By Tim Sandle     Feb 29, 2020 in Environment
A new study finds that 'BPA-free' plastic products have the potential to be as equally harmful to human health (including a child’s developing brain) compared with products that contain the BPA chemical.
The scientific research into the toxicity of Bisphenol A (BPA) plastics is very detailed, leading to most nations banning the use of the plastic or issuing warnings where there is no other alternative. BPA is banned in the U.K. (since 2011), but there is only a partial ban in the U.S. (such the chemical being prohibited for use in baby feed bottles).
BPA, based on animal studies, has been linked to pregnancy loss, placental diseases and other poor-health outcomes impacting a child during their formative years. This happens because BPA is an xenoestrogen, exhibiting estrogen-mimicking, hormone-like properties.
While plastics manufacturers have made strides in producing products that come under the label "BPA-free", health concerns remain according to research conducted at University of Missouri-Columbia. This extends to products containing a BPA alternative called bisphenol S (BPS).
Running similar animal models that were used to asses BPA, the research team considered the impact of BPS on a mouse's placenta. This examination is important since the placenta transfers what the mother is exposed to in her blood to the developing child, including synthetic chemicals like BPA and BPS.
Furthermore, the placenta is the main source of serotonin for fetal brain development. Serotonin can affect the way a person's functions, such as with emotions and physical activities such as sleeping.

INFORMATION SHOWN ->
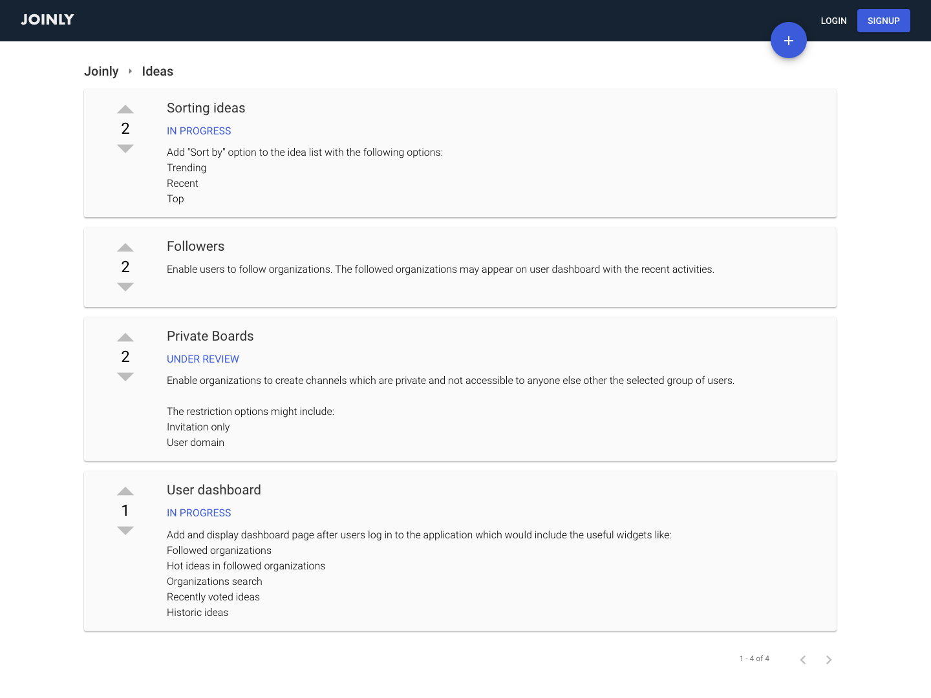Select the Ideas breadcrumb item

click(158, 71)
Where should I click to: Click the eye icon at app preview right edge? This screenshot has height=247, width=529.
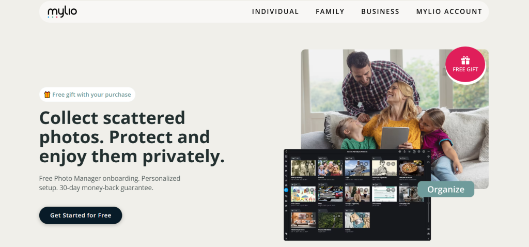428,157
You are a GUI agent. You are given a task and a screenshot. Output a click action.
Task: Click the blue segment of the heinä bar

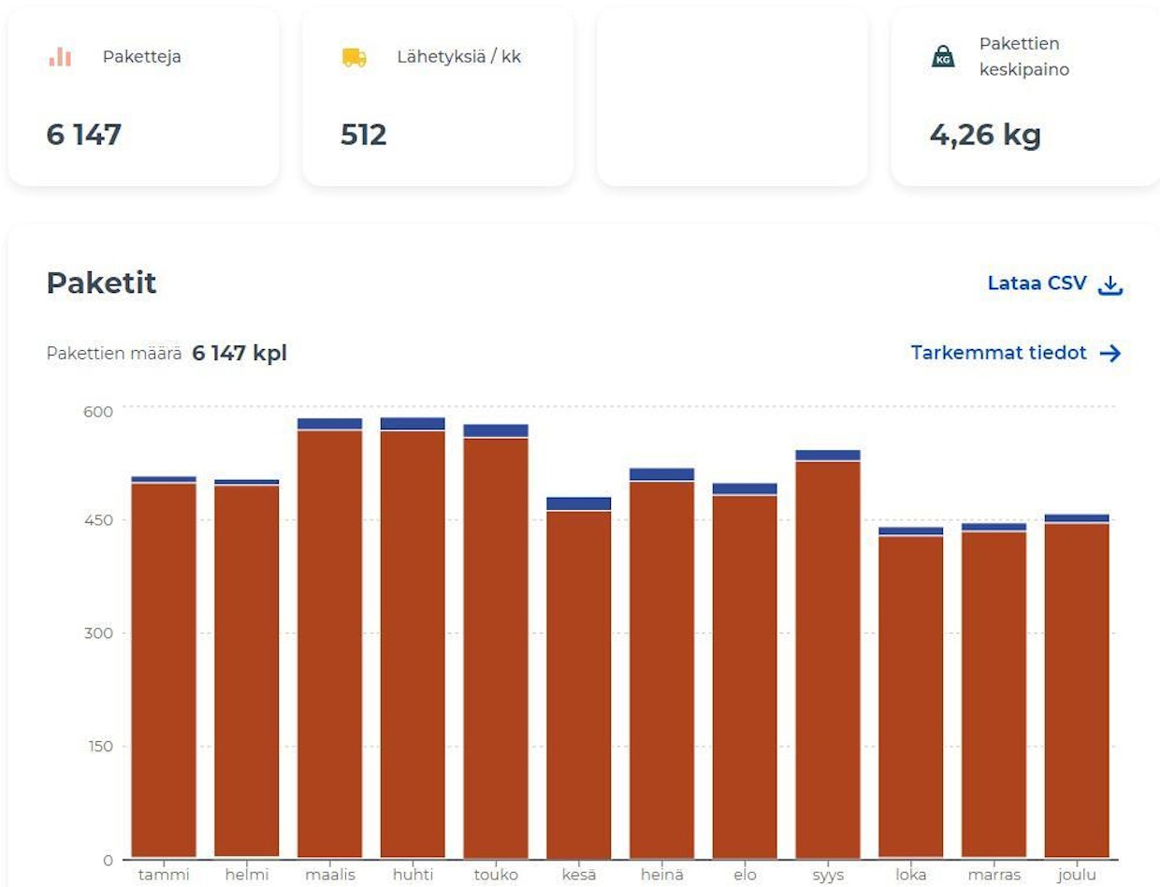point(661,474)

PROBLEM TO SOLVE -> Copy the article on BPA-free plastics starting at "While plastics manufacturers" and ending at "such as sleeping.", substituting "afterbirth" for every occurrence of "placenta".

EXERCISE ANSWER ->
While plastics manufacturers have made strides in producing products that come under the label "BPA-free", health concerns remain according to research conducted at University of Missouri-Columbia. This extends to products containing a BPA alternative called bisphenol S (BPS).
Running similar animal models that were used to asses BPA, the research team considered the impact of BPS on a mouse's afterbirth. This examination is important since the afterbirth transfers what the mother is exposed to in her blood to the developing child, including synthetic chemicals like BPA and BPS.
Furthermore, the afterbirth is the main source of serotonin for fetal brain development. Serotonin can affect the way a person's functions, such as with emotions and physical activities such as sleeping.